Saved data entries
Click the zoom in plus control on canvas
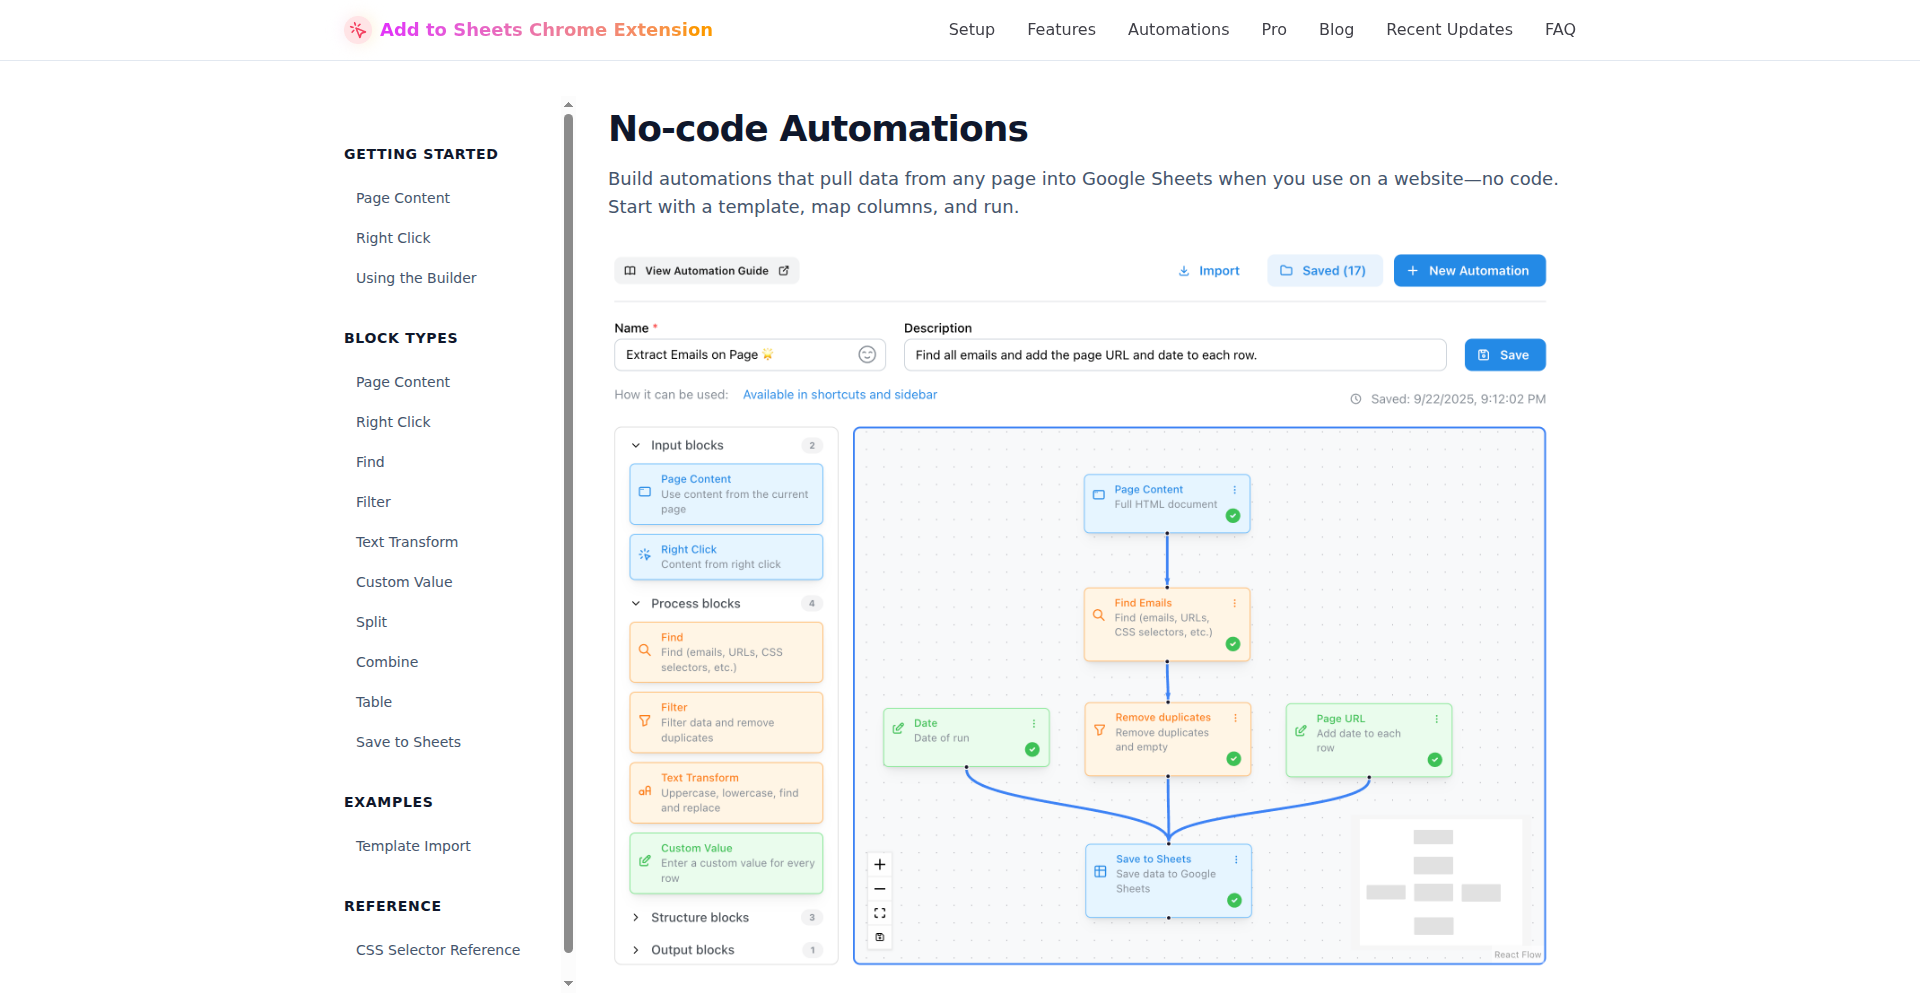Image resolution: width=1920 pixels, height=993 pixels. tap(880, 865)
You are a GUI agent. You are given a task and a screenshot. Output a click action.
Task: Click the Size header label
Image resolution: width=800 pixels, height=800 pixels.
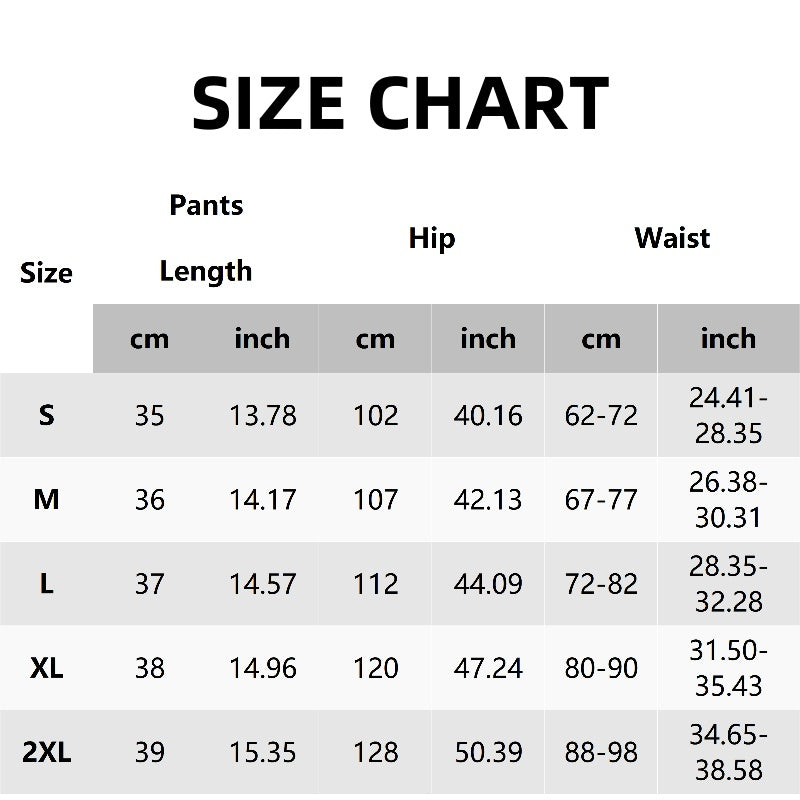(46, 273)
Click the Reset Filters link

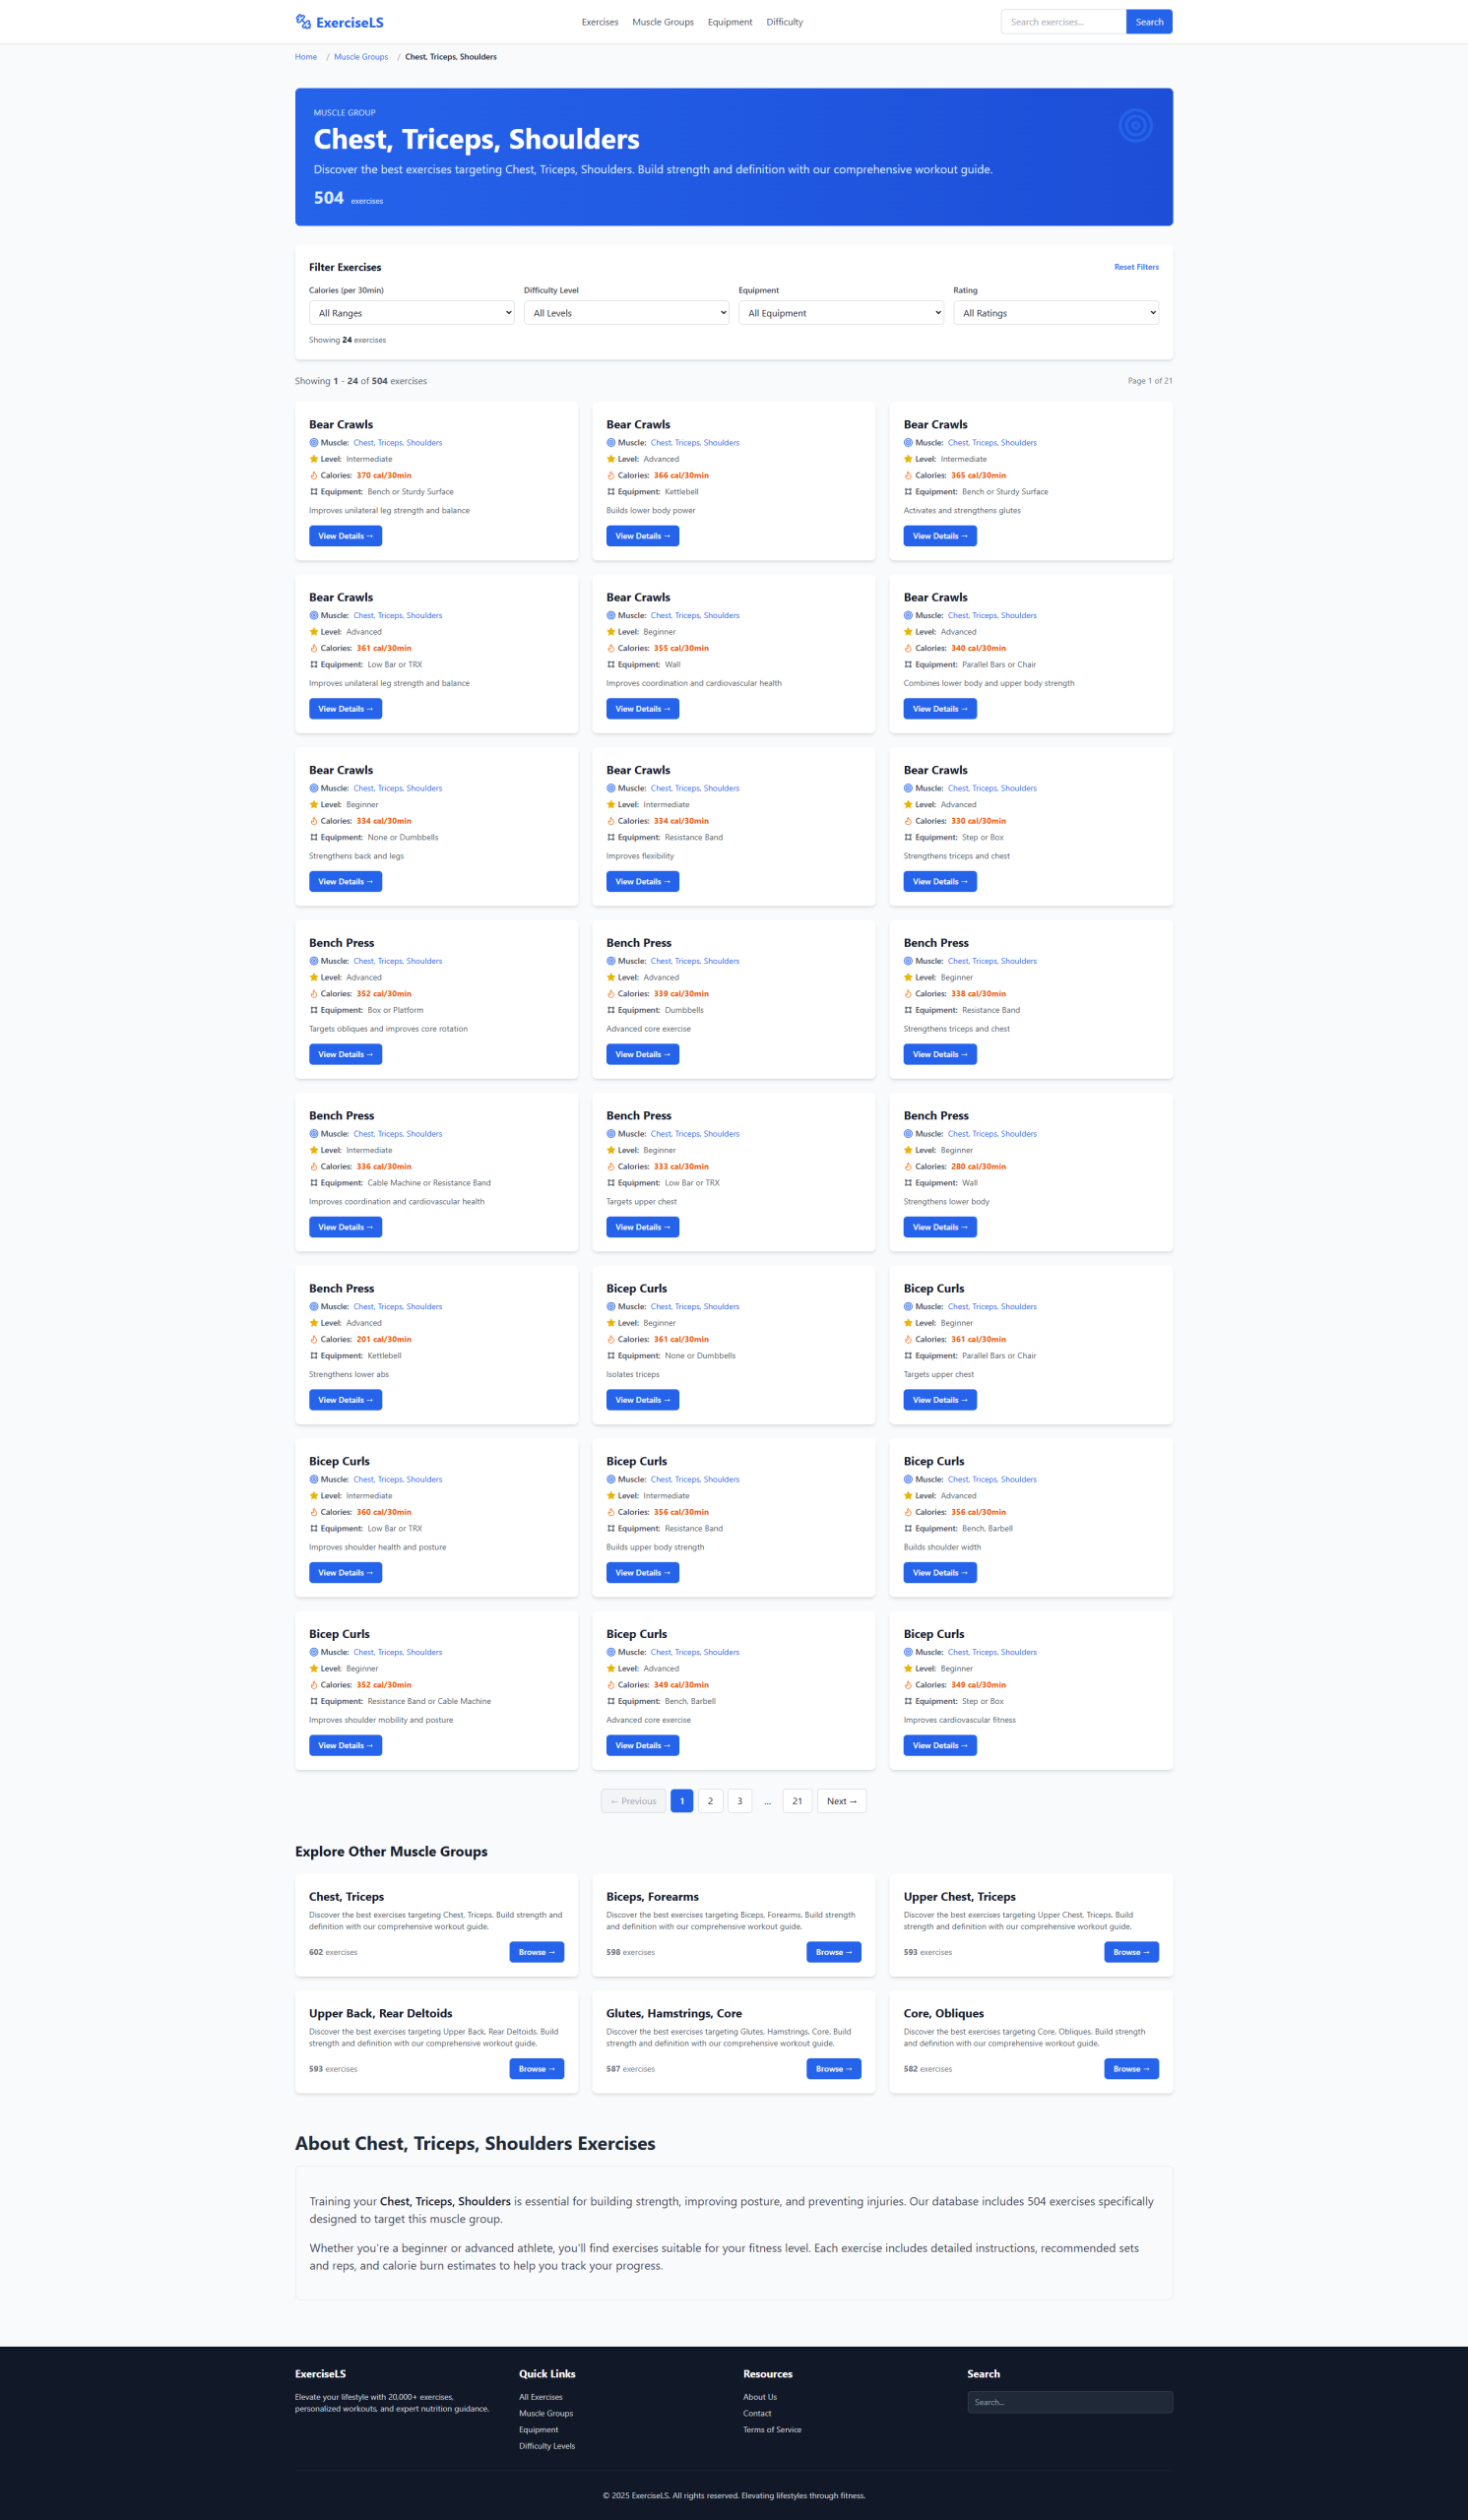coord(1136,267)
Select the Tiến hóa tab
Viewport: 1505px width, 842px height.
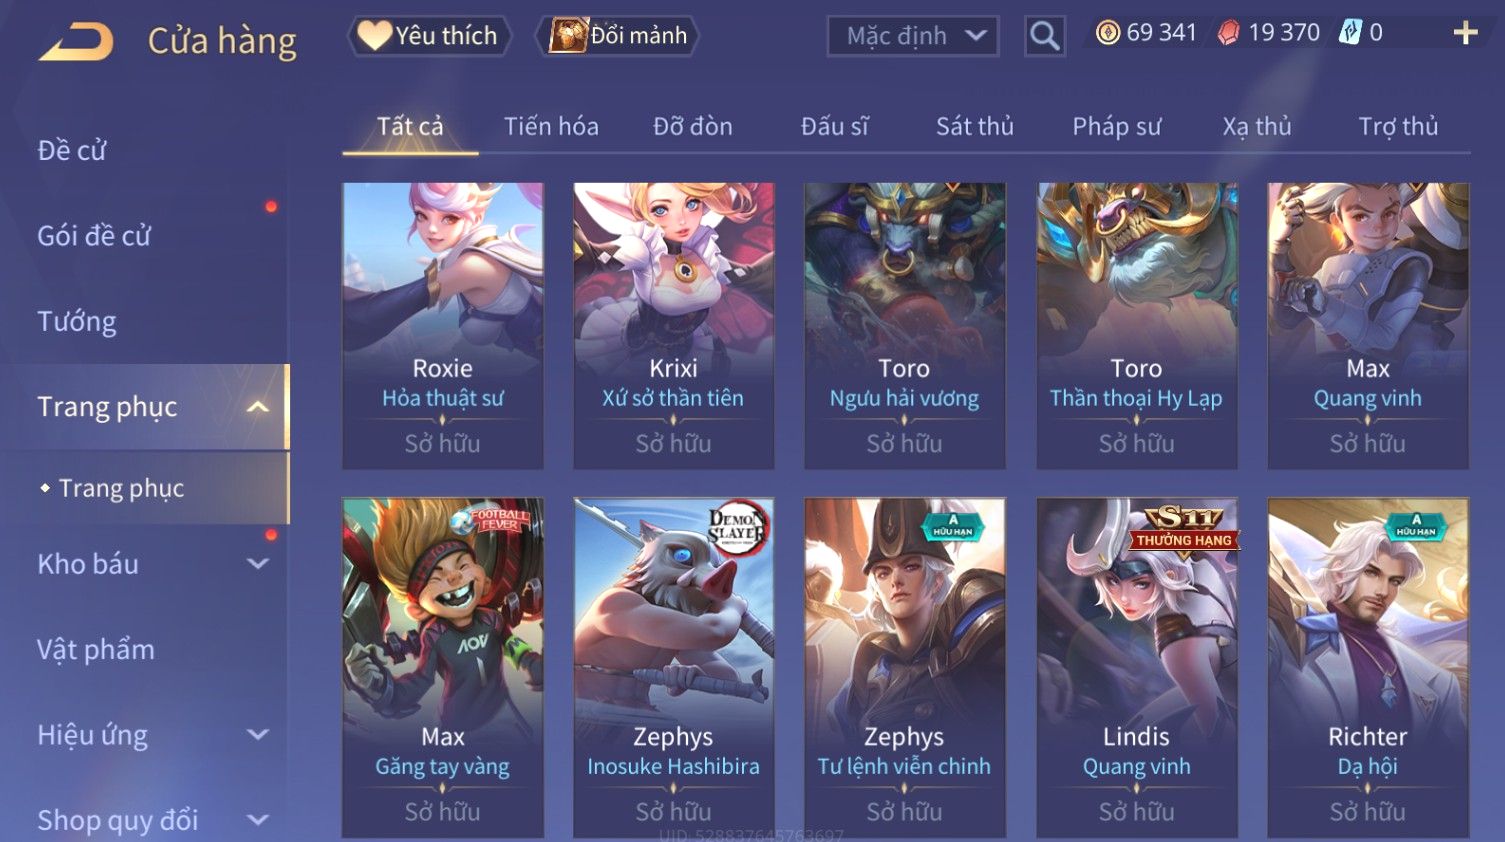click(x=551, y=126)
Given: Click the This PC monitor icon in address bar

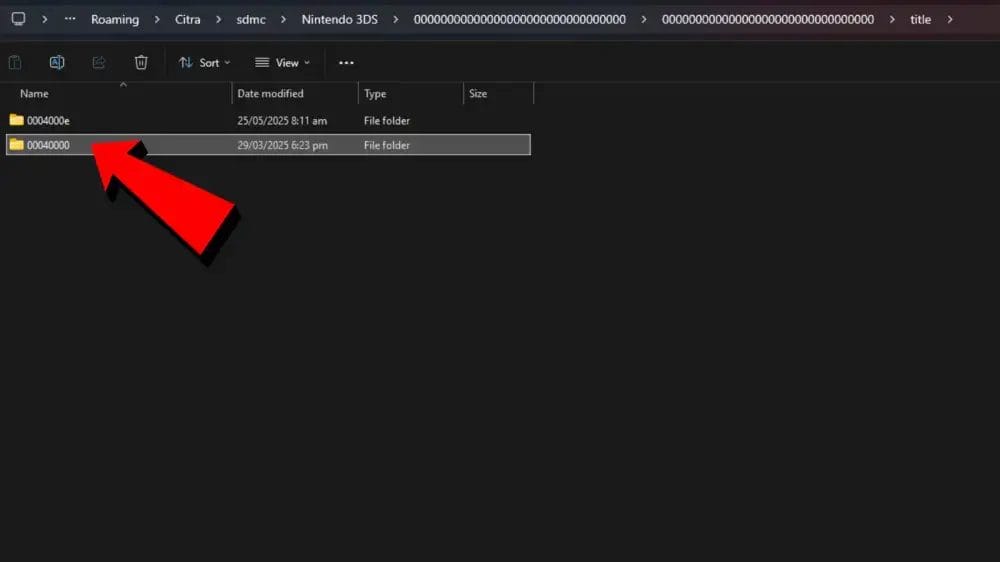Looking at the screenshot, I should [x=18, y=19].
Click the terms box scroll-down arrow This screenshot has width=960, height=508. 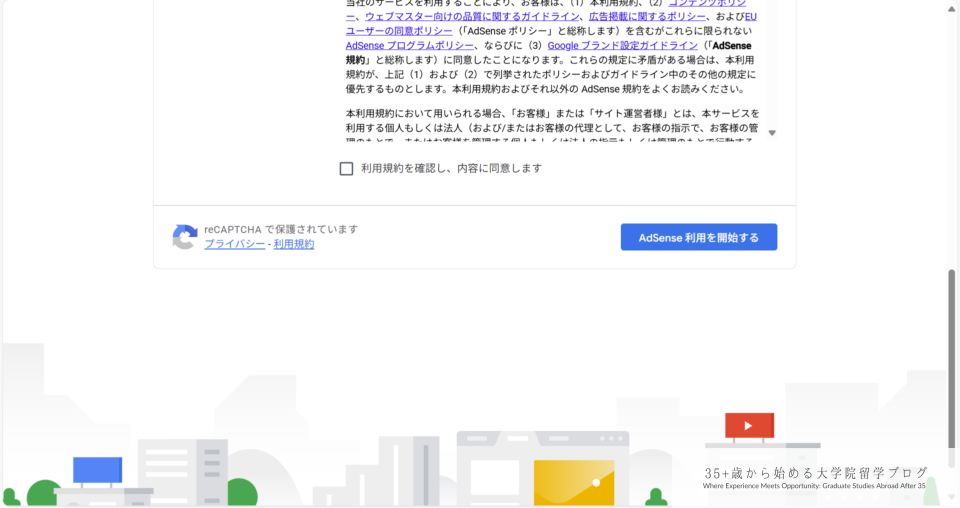pyautogui.click(x=772, y=133)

What you are asked to do
Omit every picture, and please return the entries exactly from the first line through the line with "Task: Click the Size header label", both included.

Answer box
Click the zoom in plus control on canvas
Image resolution: width=1920 pixels, height=993 pixels. tap(880, 865)
You are a GUI agent. You are given a task and a screenshot. Output a click action.
Task: Click the Size header label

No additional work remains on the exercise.